2. Three (3) Assertions
The Christian gospel and culture(s) cannot be
separated
We (human beings) live within a pluriverse of
cultures
Congregations are one of those cultures
Workshop goal: cultivate an understanding of
culture that will support and serve faithful, truthful,
and effective ministry in a missional age
3. Three (3) BIG Realities
1. Culture(s)
2. Context
3. Narrative (story)
The “cultural turn” from text to context: “Scholars of
religion have turned more and more to the interactions
and relationships between religion and culture, and to
do that requires embedding religion in its contexts.”
(Religion and Culture, p. xii)
In other words: understanding specific religious
beliefs/practices (e.g. Christianity) entails “descending
into detail” and engaging specific cultural context
4. What is Culture?
Here’s a topic: culture. Discuss.
The question is: What is culture? Engage. Begin.
Discuss.
This should be difficult, perhaps even frustrating.
Why? Because the “notion” of culture is inherently
abstract and nebulous
Check out the Websteresque definition, specifically
#5
5. Culture: Not Generalized
Generalized (decontextualized) attempts to understand
culture are seldom helpful unless you’re writing a textbook
It’s an old analogy, but asking someone to describe their
“culture” is like asking a fish to describe water (assuming you
can find a talking fish)—it’s hard to see it when you are in it
“Culture includes all the things a group does together…
Culture is who we are and the world we have created to live
in. It is the predictable patterns of who does what and habitual
strategies for telling the world about the things held most
dear.” (Nancy Ammerman, Studying Congregations, p.15; pp.
78-79)
6. Culture: Beyond
Dictionary.com
To paraphrase anthropologist Clifford Geertz, any road
to truly understanding a culture runs through the
particular and means “descending into detail”
Or, Shrek was right—like ogres and onions, cultures
have layers
Understanding culture begins with the outer layer—
observable behavior, customs, rituals, symbols,
language, etc.
That’s why we need to shift our attention to particular
cultural contexts, specifically, congregations
7. What about coNteXt?
Here’s another topic: context.
Describe your ministry context—the social context
of the congregation (e.g., neighborhood, larger
community) as well as the congregation itself.
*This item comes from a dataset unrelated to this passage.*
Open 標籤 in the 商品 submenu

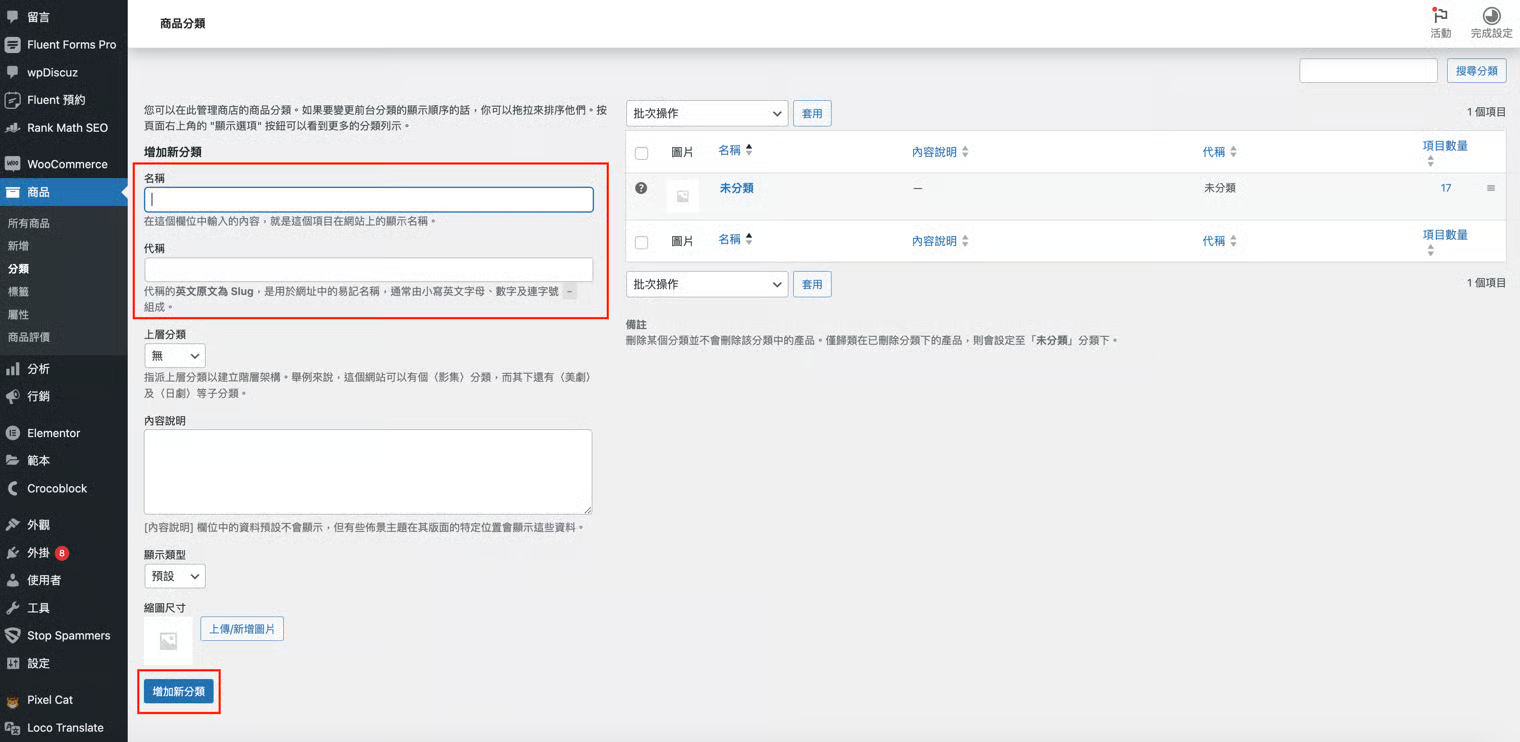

Be
specific.
So how’d that go? Easier than the earlier
conversations about “culture”?
Probably so—because contexts are more specific.
And describing them is more like telling a story.
8. Congregation as context
“Each congregation sees it self as a community of God,
dedicated to sacred things. Yet congregations are also
social institutions…they are places where people
interact, working with one another and serving
constituents…the congregation is analyzed as a unit, and
as a unit interacting with other units in society: people,
organizations, and cultures…Even as it is dedicated to
God, your congregation is a human institution located in
history (the date of its founding to the present), in a
specific place in geography (your community), and in the
lives of its members (the network “maps” of their lives).”
Eiesland & Warner, Studying Congregations, pp. 40—43)
9. Descend Into Detail
A deliberate, specific focus on context means at least two
(2) things for leadership in ministry:
1. Moving beyond a “theology as projectile” view of
congregational context and unearthing the theology that
is embedded there
2. In order to do this we need to learn how to carefully
attend to the context without rushing to impose a
“theology” on it
This demands some tools from the social sciences (e.g.,
ethnography, interviews, congregational timeline)—a
new skill-set for many of us, but skills that can be
learned
10. Ethnography, for example
It’s beyond the scope of this workshop to get into
these various approaches
Studying Congregations is an excellent resource
(particularly chapter 7)
Ethnography is a focused, disciplined attentiveness
to a particular context with the goal of
understanding it better
It is a kind of holy listening that pays close attention
to narrative and stories
11. Narrative & Storied Living
One more topic for discussion: story
Tell your congregation’s story
Or tell a story about the congregation where you serve
Or tell a story about a significant ministry experience
connected to the congregation where you serve
The point is to help us conclude with a focus on practices
that empower faithful, truthful, and effective ministry
12. Three (3) Practices of Story
We want to conclude by proposing some practices of story that
can help us unearth signs of God’s presence and activity in
specific, cultural, congregational contexts
1. Dwelling in God’s Story
2. The practice of “story hearing”—listening, listening,
listening
3. Story-telling and telling the Story
One way to understand culture is to understand a cultural
context, and one effective approach to understanding a
cultural context is a focus on narrative—which begins with the
mutual relationship between hearing story and telling story.